=== Excerpt provided ===

Member of the Althing
- Incumbent
- Assumed office 30 November 2024
- Constituency: Southwest

Director of Health
- In office 1 April 2018 – 10 December 2024
- Preceded by: Birgir Jakobsson
- Succeeded by: María Heimisdóttir

Personal details
- Born: Alma Dagbjört Möller 24 June 1961 (age 64) Siglufjörður, Iceland
- Party: Social Democratic Alliance
- Spouse: Torfi Fjalar Jónasson
- Children: 2
- Relatives: Kristján L. Möller (brother)
- Alma mater: University of Iceland
- Occupation: Doctor, politician
- Awards: Order of the Falcon (2020)

= Alma Möller =

Icelandic doctor

Alma Dagbjört Möller (born 24 June 1961) is an Icelandic doctor and politician. On 1 April 2018 she became the first woman to serve as the Director of Health since the office was established in 1760. Since February 2020, she has been one of the lead members of the Iceland's Department of Civil Protection and Emergency Management addressing the COVID-19 pandemic in Iceland.

=== Excerpted records ===

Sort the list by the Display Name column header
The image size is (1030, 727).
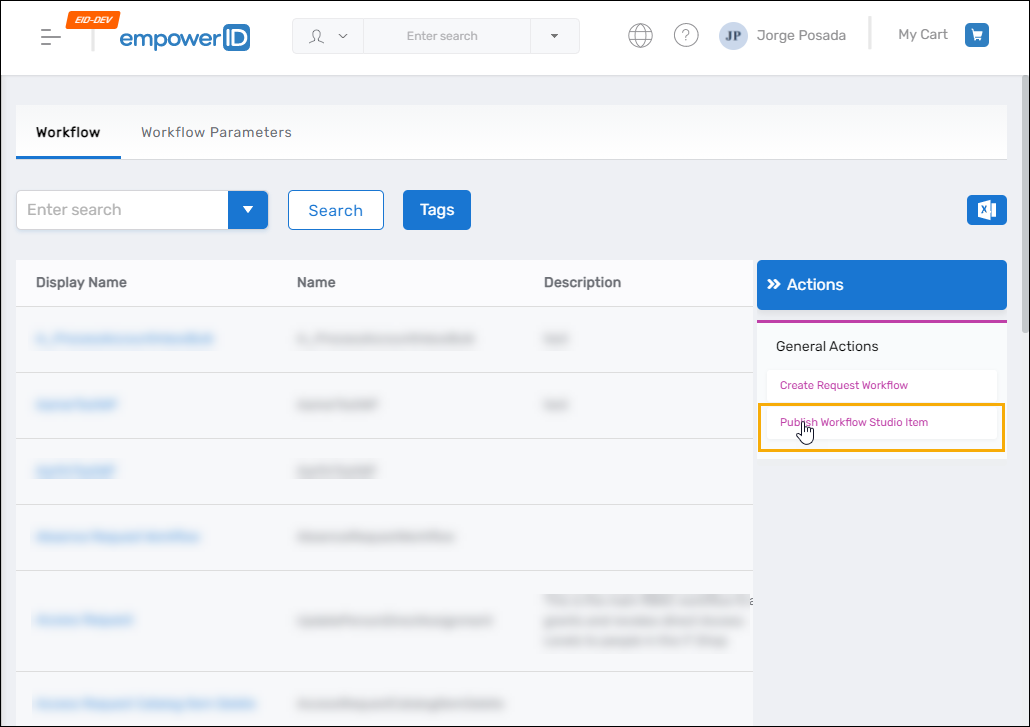tap(81, 282)
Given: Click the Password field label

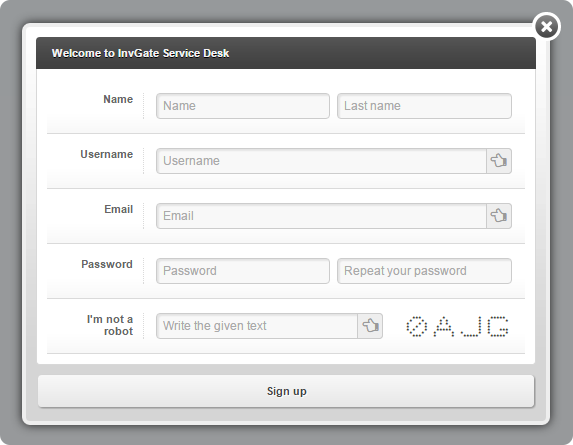Looking at the screenshot, I should tap(107, 264).
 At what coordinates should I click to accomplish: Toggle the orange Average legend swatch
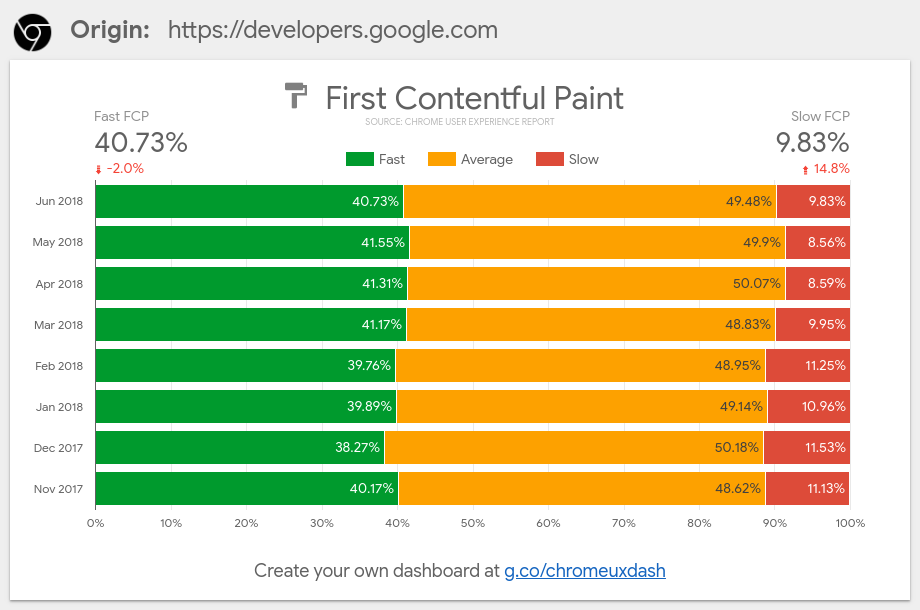(441, 159)

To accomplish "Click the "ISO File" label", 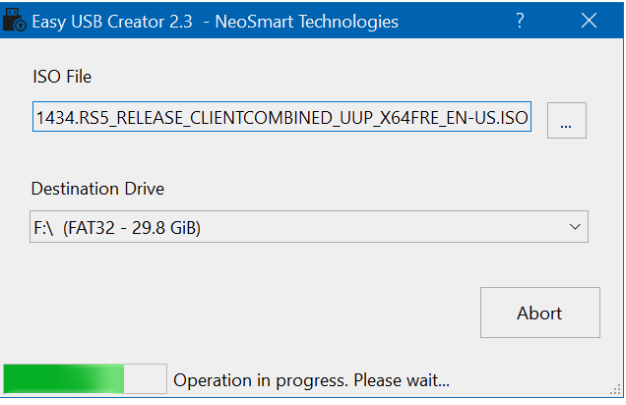I will coord(62,76).
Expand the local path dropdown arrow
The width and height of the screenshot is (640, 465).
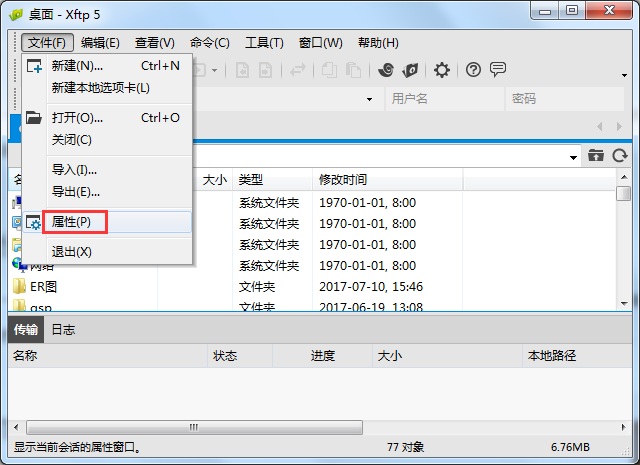point(573,158)
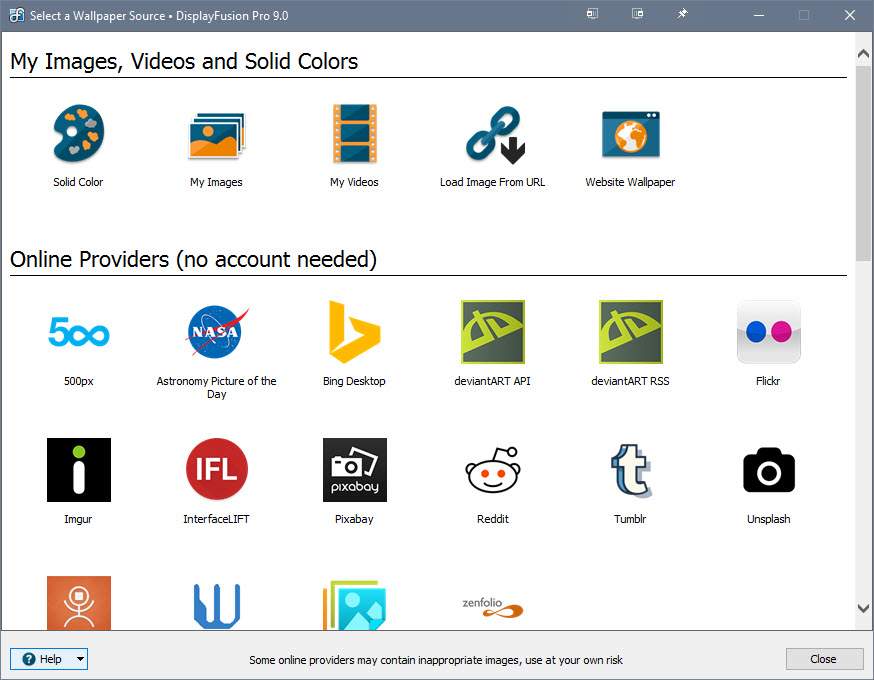Image resolution: width=874 pixels, height=680 pixels.
Task: Click the scrollbar down arrow
Action: [862, 608]
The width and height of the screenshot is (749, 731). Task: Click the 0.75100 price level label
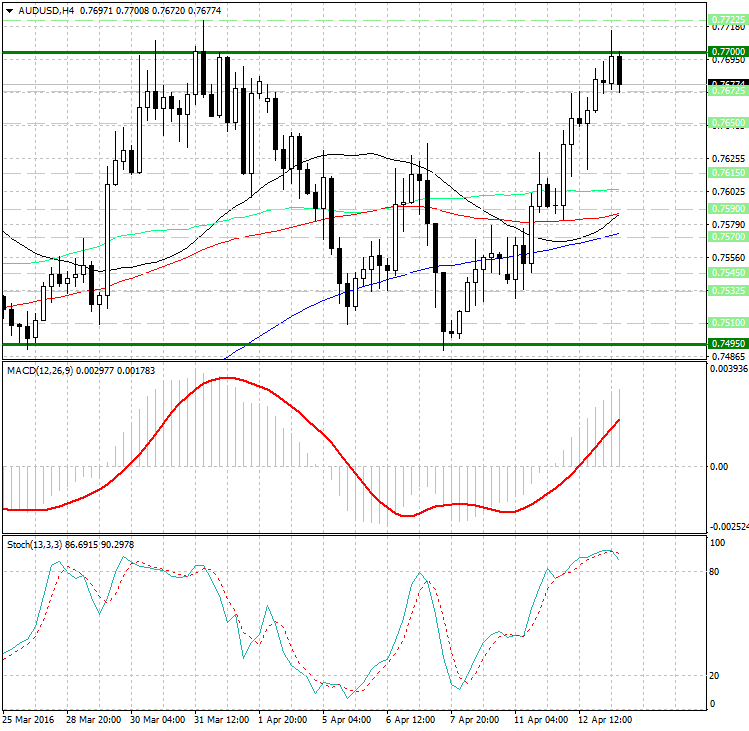tap(727, 322)
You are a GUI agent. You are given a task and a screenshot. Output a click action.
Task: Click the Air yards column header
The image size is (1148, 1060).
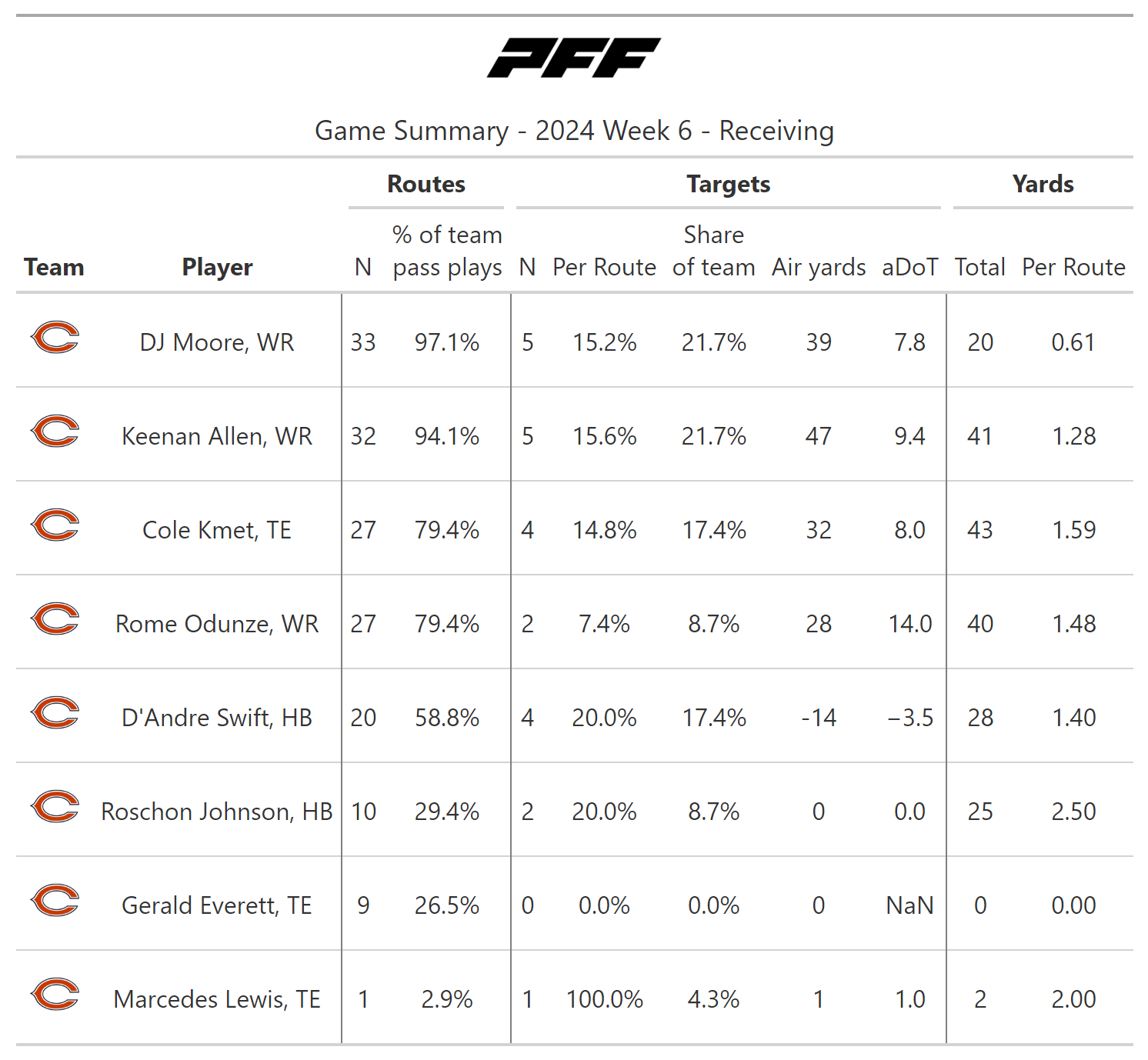pos(819,268)
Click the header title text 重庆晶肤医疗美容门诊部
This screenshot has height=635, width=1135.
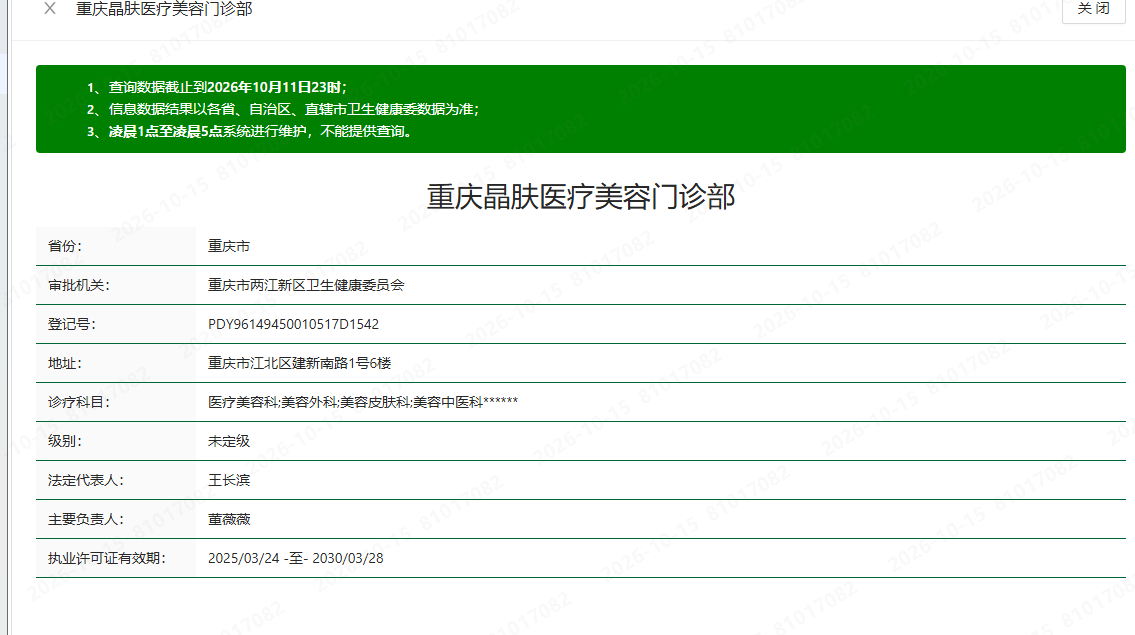click(x=164, y=9)
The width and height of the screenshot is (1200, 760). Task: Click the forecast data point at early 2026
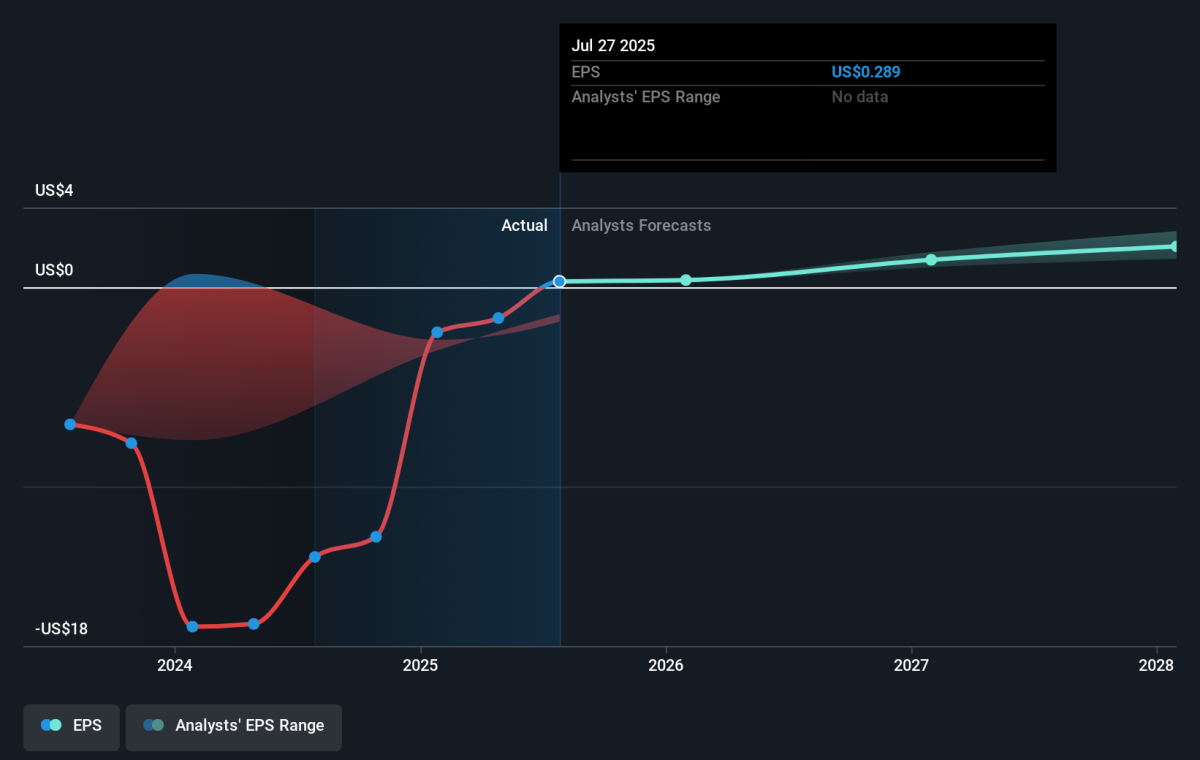pos(686,280)
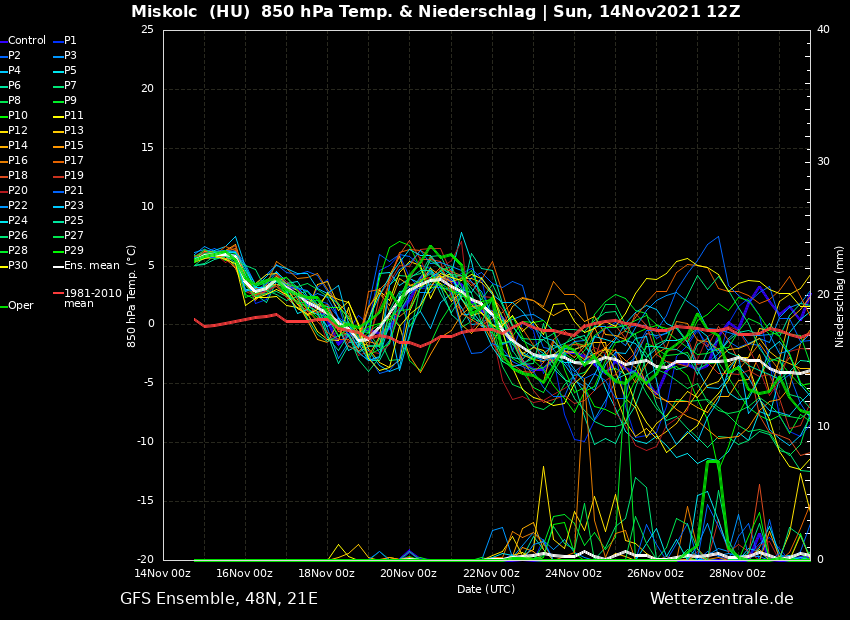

===

→ **Tasks to carry out**:
[1] In the excerpt on Alma Möller, who preceded her as Director of Health?
[2] Echo the part of the excerpt on Alma Möller starting with "Personal details" and going on through "L. Möller (brother)".
The lines have no connection to the excerpt on Alma Möller.

→ **Outputs for the tasks**:
[1] Birgir Jakobsson

[2]
Personal details
- Born: Alma Dagbjört Möller 24 June 1961 (age 64) Siglufjörður, Iceland
- Party: Social Democratic Alliance
- Spouse: Torfi Fjalar Jónasson
- Children: 2
- Relatives: Kristján L. Möller (brother)